A very encouraging sign of the times is that both sides are discovering the uselessness of strikes. In Mr. Snowden's frank words, "a strike never did much substantial gain to the strikers." It is not only that the strike or lock-out is a crime against helpless women and children, that it wastes the substance and savings of employers and employed and embitters their relations for a generation-all that we knew before; the new and comforting message is that the strike does not "get there," it does not succeed, and therefore, as Mr. Snowden says, "just as war between nations cannot be defended either ethically or economically, so labour disputes are indefensible."
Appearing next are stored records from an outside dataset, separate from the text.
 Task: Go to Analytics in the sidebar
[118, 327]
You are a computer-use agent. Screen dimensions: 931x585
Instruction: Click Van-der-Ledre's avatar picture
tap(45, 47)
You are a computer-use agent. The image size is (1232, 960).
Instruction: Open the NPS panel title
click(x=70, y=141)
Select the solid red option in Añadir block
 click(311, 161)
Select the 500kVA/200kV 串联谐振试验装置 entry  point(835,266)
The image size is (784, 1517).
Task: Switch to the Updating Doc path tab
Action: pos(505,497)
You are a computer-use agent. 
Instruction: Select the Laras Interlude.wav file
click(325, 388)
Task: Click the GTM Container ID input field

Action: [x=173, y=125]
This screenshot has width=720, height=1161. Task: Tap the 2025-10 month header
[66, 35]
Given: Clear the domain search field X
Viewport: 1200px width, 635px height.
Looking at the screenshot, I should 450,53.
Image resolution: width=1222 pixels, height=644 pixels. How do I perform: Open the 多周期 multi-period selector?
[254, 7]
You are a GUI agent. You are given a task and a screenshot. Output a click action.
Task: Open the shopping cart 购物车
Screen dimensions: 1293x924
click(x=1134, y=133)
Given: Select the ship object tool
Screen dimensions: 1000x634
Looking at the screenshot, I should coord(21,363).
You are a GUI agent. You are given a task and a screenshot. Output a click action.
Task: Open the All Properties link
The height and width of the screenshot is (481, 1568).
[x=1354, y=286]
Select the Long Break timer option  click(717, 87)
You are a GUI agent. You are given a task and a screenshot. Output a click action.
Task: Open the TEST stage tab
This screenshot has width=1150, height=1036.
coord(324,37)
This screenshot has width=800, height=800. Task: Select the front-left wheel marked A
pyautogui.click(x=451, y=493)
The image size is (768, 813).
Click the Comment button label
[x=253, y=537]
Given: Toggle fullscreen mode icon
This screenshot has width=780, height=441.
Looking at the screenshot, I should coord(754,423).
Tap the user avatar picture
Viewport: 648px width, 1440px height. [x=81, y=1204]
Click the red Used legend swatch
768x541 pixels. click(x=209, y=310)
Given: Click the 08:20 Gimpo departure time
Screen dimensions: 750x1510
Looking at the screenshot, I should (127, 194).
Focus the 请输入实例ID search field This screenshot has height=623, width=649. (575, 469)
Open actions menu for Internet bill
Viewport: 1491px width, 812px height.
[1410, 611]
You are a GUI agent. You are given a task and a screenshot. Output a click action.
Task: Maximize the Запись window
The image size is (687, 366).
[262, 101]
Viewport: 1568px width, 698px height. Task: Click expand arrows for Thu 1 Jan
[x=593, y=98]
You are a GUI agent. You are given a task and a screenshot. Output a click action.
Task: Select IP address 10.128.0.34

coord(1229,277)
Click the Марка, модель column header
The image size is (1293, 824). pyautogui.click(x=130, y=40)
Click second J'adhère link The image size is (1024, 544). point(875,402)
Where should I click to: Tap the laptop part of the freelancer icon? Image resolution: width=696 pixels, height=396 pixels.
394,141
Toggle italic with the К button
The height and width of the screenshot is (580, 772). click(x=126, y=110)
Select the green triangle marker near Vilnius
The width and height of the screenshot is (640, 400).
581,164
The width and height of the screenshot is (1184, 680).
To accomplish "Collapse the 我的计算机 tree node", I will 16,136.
And there are other indications that conciliation and agreement in labour matters are to have a fair trial. Already in the railway world an interesting experiment has been made. I have seen enough of it in the working to know that it is not such a spavined animal as some of our political jockeys would have us believe. When the railway conciliation boards were set up the employers and workmen, where it was possible, agreed upon an independent chairman to sit with them in case there was a deadlock. Several boards of different companies invited me to undertake this honourable position. I need hardly say that I fancied myself not a little at receiving such flattering invitations, and meeting a friend, who was an eminent railway solicitor, I told him the news-not, I suspect, without a note of pardonable triumph in the phrasing.
"What!" he cried; "do you mean to say that the companies and the men have agreed upon you as chairman?"
"That is so," I replied, with dignity, being a little hurt at his surprise and astonishment.
"Well, I'm--. However you'll never have anything to do," he added with a grunt of satisfaction.
"And why not?" I asked.
"Because," he replied, with great deliberation, "if they could agree about you they could agree about anything."
I thanked him for the compliment, but, analysing the saying since, I am not so sure that the commendation I accepted was really proffered to me. Be that as it may, it has turned out to be true. On the few occasions on which my services were required, I have found that things were capable of adjustment and settlement owing to the excellent good feeling on each side and the real endeavour made by everyone to try and understand the other's point of view. This is where the independent chairman is of real service. In explaining to his virgin mind the difficulties of the case, every point in it has to be discussed and explained anew, and in this way the weaker positions of the argument are made clearer to those who are defending them. Thus it becomes easier to give way about some matter of detail, and concession breeds concession.
Without making too much of my own small experience, it bears out my theoretical expectation, and I am satisfied that a conciliatory court for trade disputes is a live business proposition, calculated to save employers much unnecessary woe, and that if Jeremiah had thought of it, he would have proposed to set one up as a practical step towards the living wage.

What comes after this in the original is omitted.